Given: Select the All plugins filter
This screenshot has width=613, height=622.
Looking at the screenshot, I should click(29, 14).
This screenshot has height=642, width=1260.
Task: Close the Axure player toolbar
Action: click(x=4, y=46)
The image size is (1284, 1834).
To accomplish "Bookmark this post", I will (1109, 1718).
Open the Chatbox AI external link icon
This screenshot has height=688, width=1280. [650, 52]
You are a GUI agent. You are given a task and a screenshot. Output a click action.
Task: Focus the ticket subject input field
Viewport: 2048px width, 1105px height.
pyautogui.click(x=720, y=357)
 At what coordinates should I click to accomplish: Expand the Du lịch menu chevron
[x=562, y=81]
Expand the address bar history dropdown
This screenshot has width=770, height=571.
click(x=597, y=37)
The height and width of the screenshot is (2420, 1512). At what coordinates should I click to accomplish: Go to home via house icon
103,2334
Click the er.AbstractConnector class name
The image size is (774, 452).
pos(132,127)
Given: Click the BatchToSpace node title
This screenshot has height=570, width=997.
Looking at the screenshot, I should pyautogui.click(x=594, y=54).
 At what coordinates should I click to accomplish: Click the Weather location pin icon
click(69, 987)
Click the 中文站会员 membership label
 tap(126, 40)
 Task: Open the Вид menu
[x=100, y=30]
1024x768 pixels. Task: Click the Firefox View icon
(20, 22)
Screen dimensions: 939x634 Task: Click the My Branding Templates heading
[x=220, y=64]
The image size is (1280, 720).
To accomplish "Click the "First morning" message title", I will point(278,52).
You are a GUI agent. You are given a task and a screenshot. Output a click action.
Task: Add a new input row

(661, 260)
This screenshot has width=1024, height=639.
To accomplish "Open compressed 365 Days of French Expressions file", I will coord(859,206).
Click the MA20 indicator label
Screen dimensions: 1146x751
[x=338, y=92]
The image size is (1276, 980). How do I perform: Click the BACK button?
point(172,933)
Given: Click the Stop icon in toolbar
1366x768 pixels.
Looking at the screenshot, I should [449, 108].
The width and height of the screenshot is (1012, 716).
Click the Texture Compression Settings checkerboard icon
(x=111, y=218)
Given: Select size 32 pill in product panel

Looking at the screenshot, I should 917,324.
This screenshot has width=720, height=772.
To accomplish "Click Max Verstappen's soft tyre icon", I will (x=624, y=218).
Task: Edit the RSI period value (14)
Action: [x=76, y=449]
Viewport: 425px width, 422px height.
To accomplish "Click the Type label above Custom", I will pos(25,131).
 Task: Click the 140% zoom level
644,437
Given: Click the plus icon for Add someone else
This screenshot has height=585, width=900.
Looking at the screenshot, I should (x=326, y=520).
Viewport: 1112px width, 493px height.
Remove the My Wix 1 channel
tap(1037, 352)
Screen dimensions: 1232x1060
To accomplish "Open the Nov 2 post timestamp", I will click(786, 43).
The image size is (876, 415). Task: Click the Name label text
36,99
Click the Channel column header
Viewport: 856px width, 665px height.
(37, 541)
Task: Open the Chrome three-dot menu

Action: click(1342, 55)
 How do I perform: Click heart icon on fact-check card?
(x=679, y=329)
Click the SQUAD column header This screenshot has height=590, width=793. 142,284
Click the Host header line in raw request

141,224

■ **Exercise brief**: Find "Task: Add a new input row" in the entries above and copy that whole line exactly, then each line after it through the line that contains "Given: Click the Stop icon in toolbar".

■ **Task solution**:
Task: Add a new input row

(661, 260)
This screenshot has width=1024, height=639.
To accomplish "Open compressed 365 Days of French Expressions file", I will coord(859,206).
Click the MA20 indicator label
Screen dimensions: 1146x751
[x=338, y=92]
The image size is (1276, 980). How do I perform: Click the BACK button?
point(172,933)
Given: Click the Stop icon in toolbar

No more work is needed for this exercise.